4D Local Modeling Toward Dynamic Global Perception for Ambiguity-free Rotation-Invariant Point Cloud Analysis
Abstract
Rotation invariance remains a core challenge in point cloud analysis, where existing methods often struggle with structural ambiguities and insufficient global context. Most rotation-invariant (RI) representations are derived from local coordinate systems, which inherently suffer from point-pair ambiguities and fail to capture discriminative features in symmetric or repetitive structures, while discarding informative global pose cues. To overcome these limitations, we propose Ga4DPF, a novel framework that offers a robust, global-aware RI representation by converting rotation-equivariant geometric representations into invariant ones, while concurrently integrating global pose awareness. Specifically, Ga4DPF introduces a learnable steerable transform that equivariantly lifts point clouds into 4D space, facilitating robust local feature construction and mitigating point-pair ambiguities.

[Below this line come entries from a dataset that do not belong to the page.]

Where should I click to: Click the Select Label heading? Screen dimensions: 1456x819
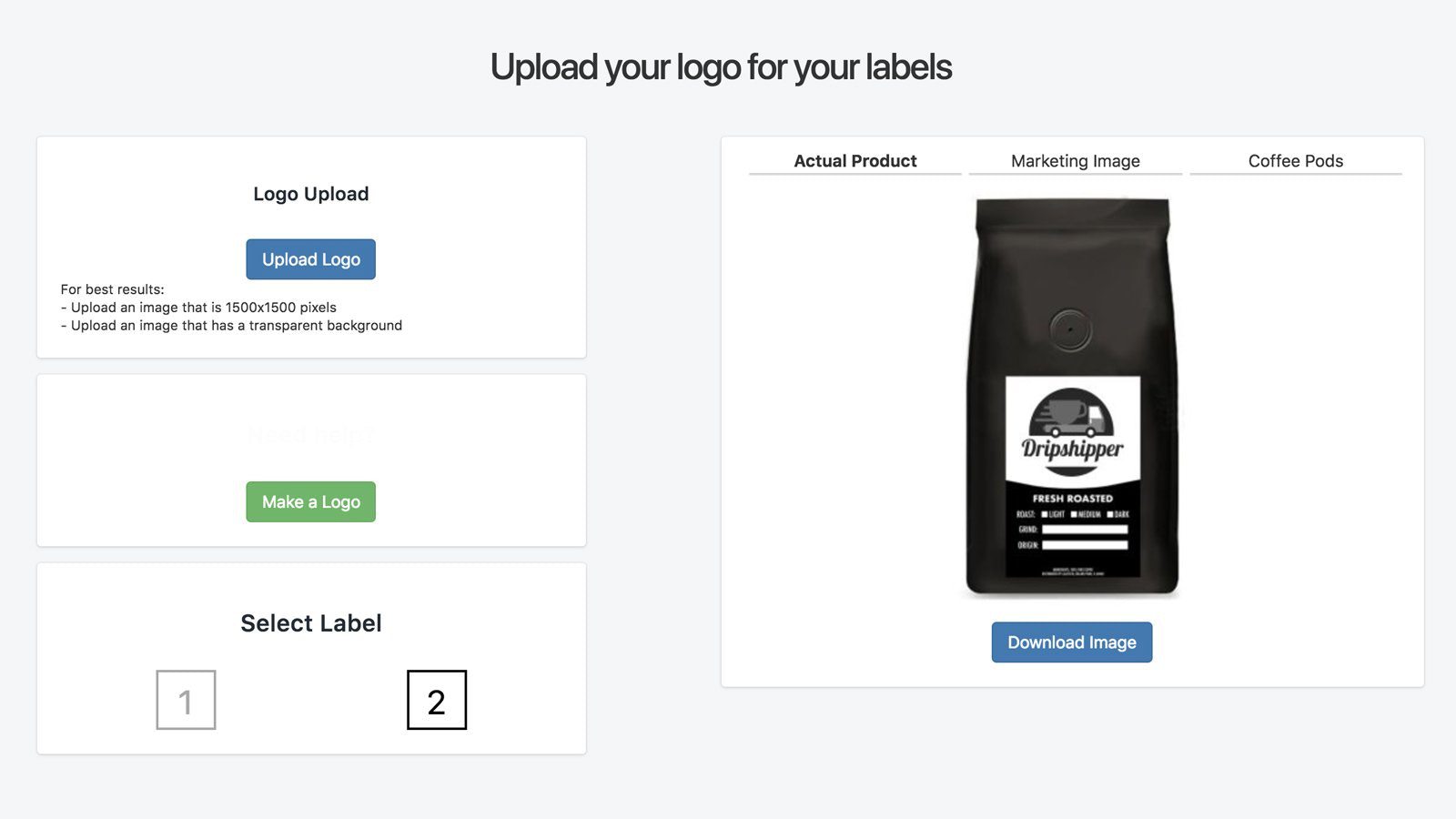coord(310,623)
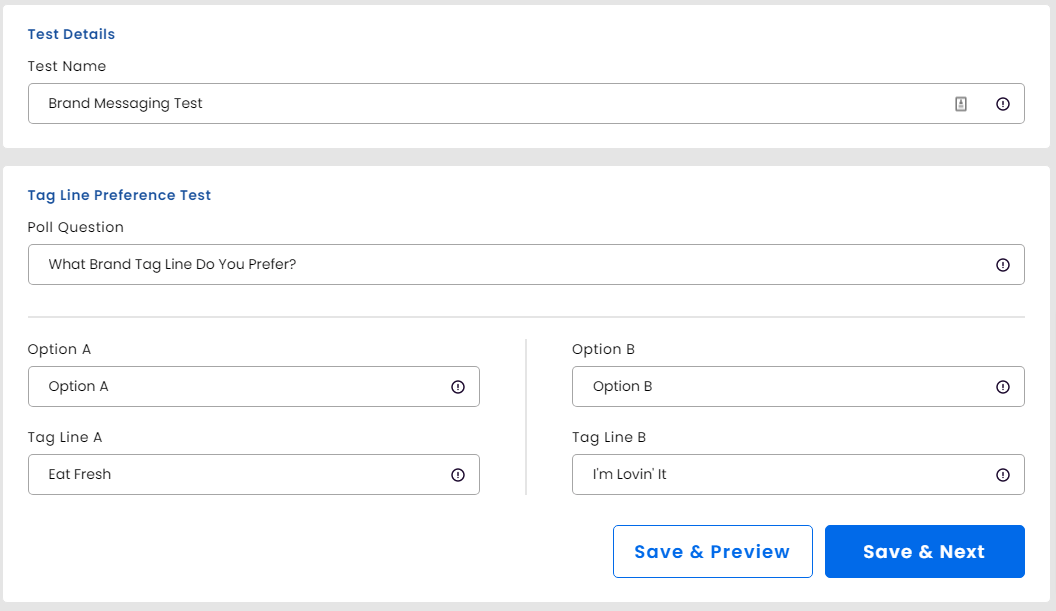The image size is (1056, 611).
Task: Click the exclamation icon inside Brand Messaging Test field
Action: [1003, 103]
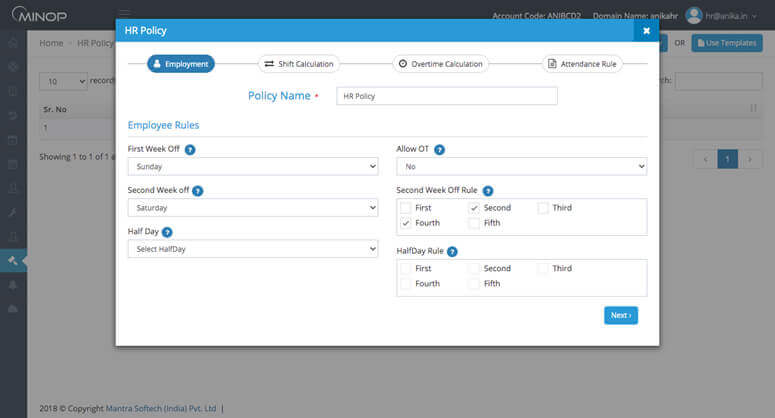Click help icon next to Second Week Off Rule
This screenshot has width=775, height=418.
click(x=488, y=190)
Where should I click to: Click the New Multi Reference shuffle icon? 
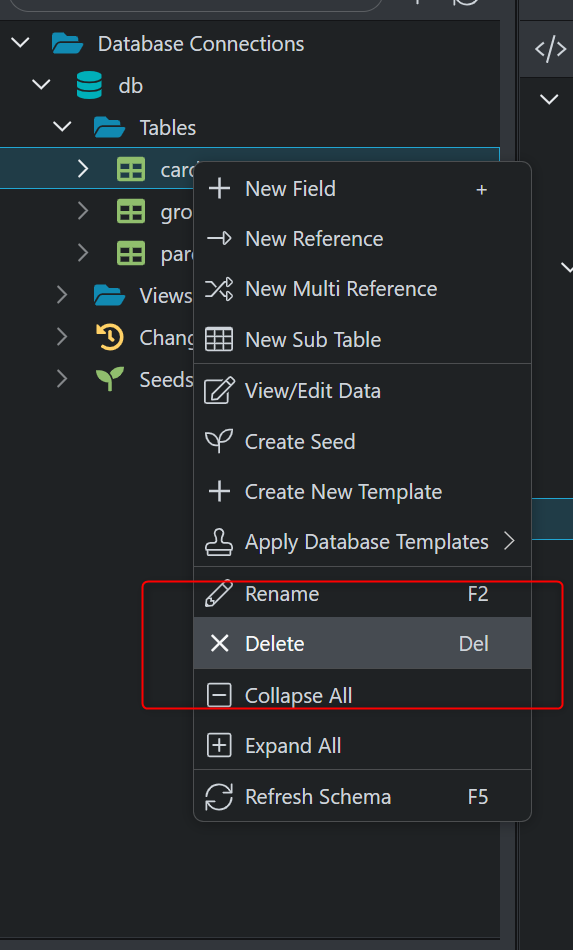click(219, 289)
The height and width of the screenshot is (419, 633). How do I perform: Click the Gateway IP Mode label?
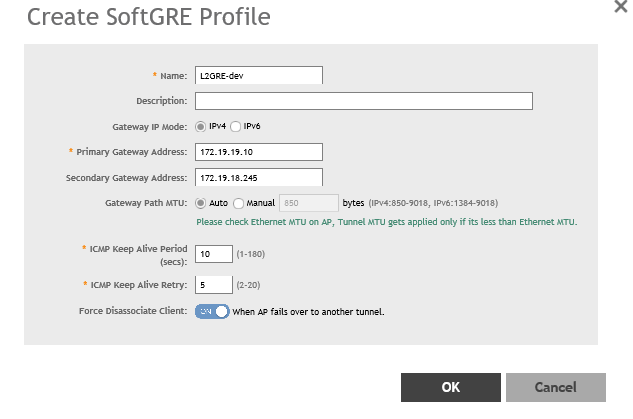pos(149,127)
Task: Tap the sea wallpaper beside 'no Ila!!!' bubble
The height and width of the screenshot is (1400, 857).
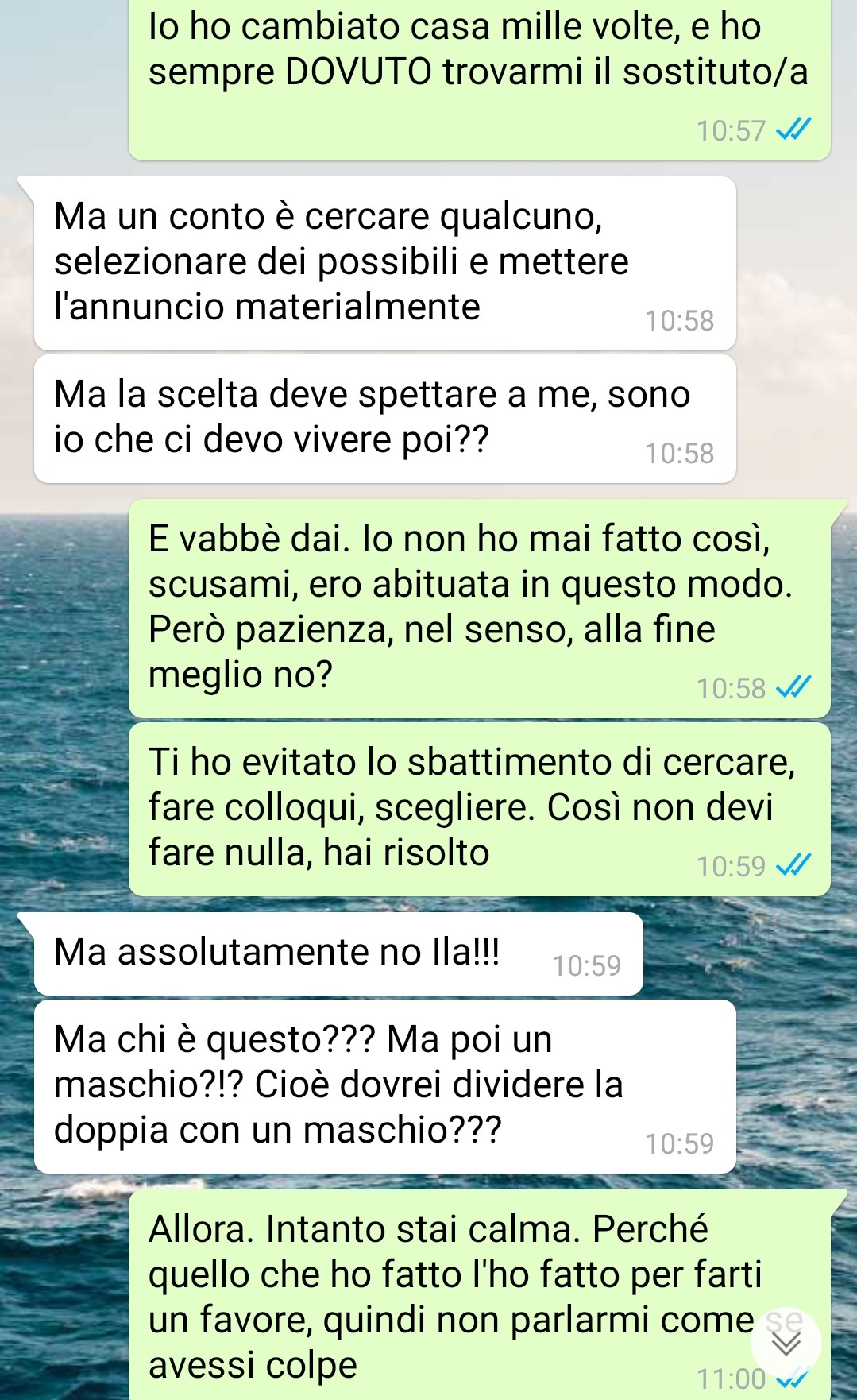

Concurrently, we model a dynamic global pose reference using the Bingham distribution, which adaptively estimates a consistent global rotation and enhances global feature discriminability. Extensive experiments on multiple benchmark datasets demonstrate that Ga4DPF achieves state-of-the-art performance with high computational efficiency, offering a new paradigm for rotation-invariant point cloud analysis.